Under the rescue plan announced on Sunday shareholders and junior bondholders in the banks will take a loss, but holders of deposits, current accounts and ordinary bonds will not.
“The State, and hence taxpayers, sustain absolutely no cost in the process,” the Bank of Italy said in a statement.
It added that a series of other solutions to save the ailing lenders had been proposed by Italy in recent months but these had all been rejected by Brussels as illegal state aid.
Banca delle Marche, Banca Popolare dell'Etruria PEL.MI, Cassa di Risparmio di Ferrara and Cassa di Risparmio di Chieti were all put under special administration in the last two years after audits exposed holes in their accounts.
The banks are not big enough to pose a systemic risk to the banking system, but Rome feared that under the new rules a rescue could entail losses on bonds sold to retail clients.

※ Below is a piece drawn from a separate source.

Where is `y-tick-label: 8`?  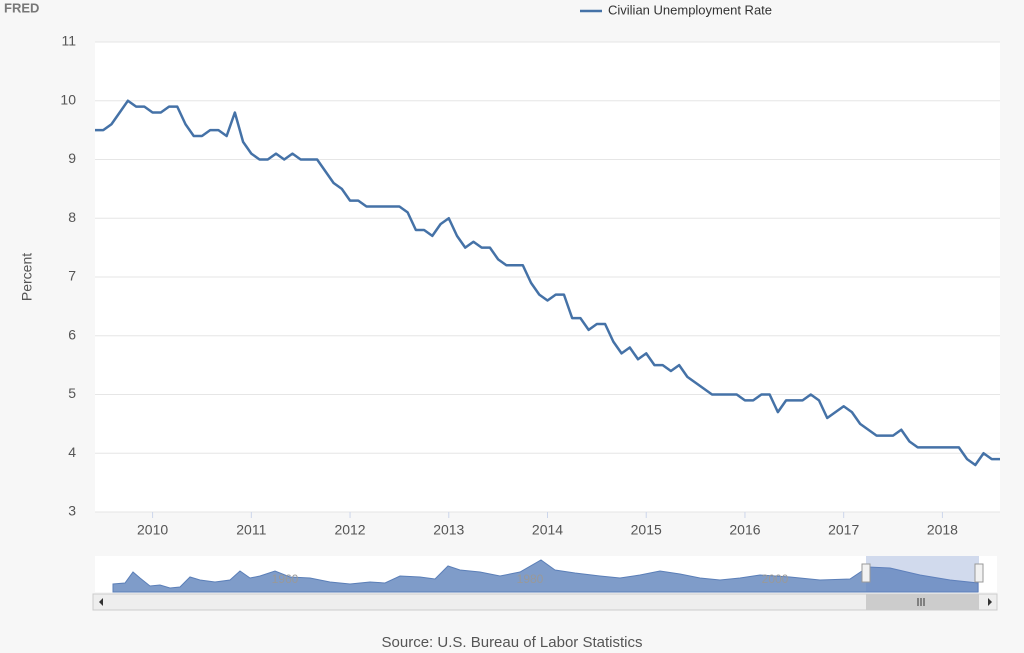 y-tick-label: 8 is located at coordinates (72, 217).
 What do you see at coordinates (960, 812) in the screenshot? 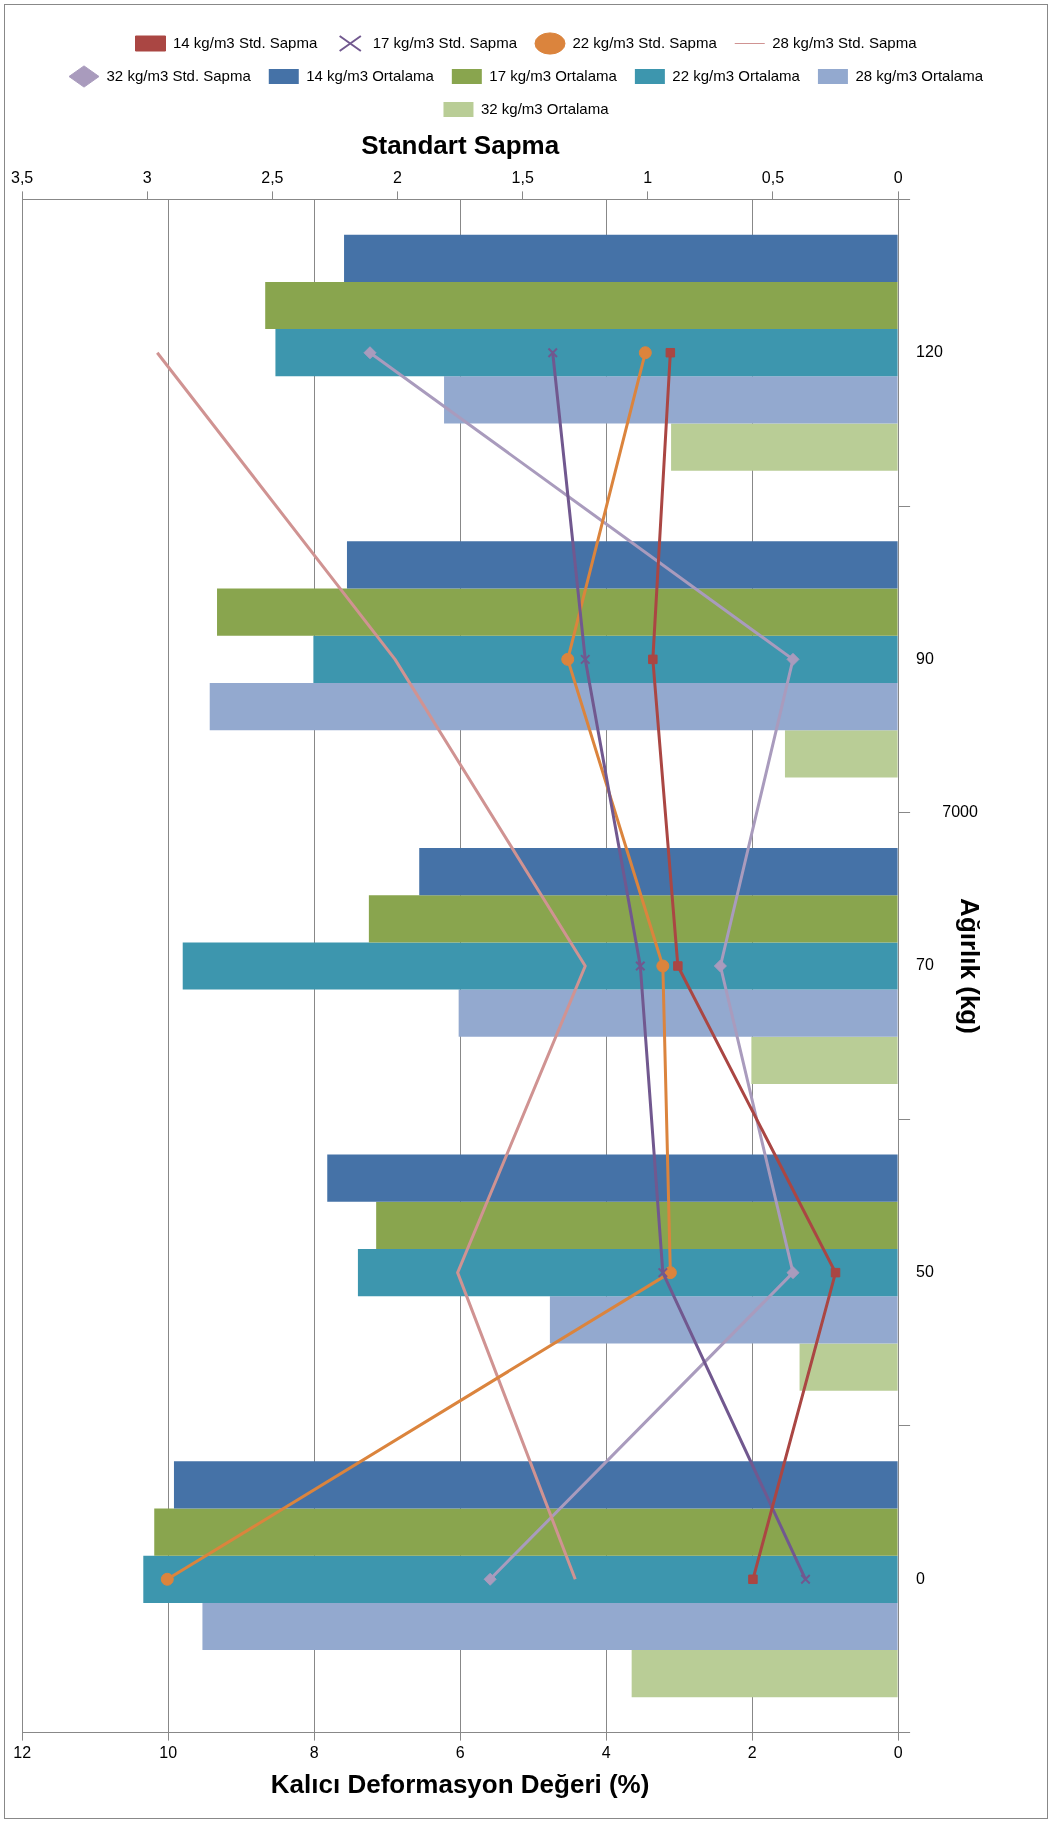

The concern among authorities is that this could scare small savers away from what is traditionally a key source of funding for Italian lenders, and possibly trigger bank runs.
Prime Minister Matteo Renzi’s government passed an emergency decree on Sunday to allow immediate implementation of the plan, saying it had already been approved by the European Commission.
It envisages that the Bank of Italy, as the resolution authority, will set up a “bad bank” containing the impaired assets of all four failing lenders, and seek buyers for what will then be sound banks.
Roberto Nicastro, former director general of Unicredit CRDI.MI, will act as president of all four sound or "good" banks until buyers have been found.
The operation will be financed by the National Resolution Fund, which became effective last week. This is paid in to by all the country’s healthy banks, which make annual contributions totalling around 550-600 million euros.
In order to immediately find the 3.6 billion euros needed to save the four troubled banks, the healthy banks will pay three years of contributions in one go, with the help of an 18-month bridge loan from three of the country’s largest lenders.
With some 650 banks, Italy’s financial system is highly fragmented, and the four troubled banks are among the hundreds of small lenders which suffered most during a three-year recession between 2012-14.
Italian banks are still struggling with a mountain of soured debt, with non-performing loans rising to 200 billion euros in September from 198 billion the month before.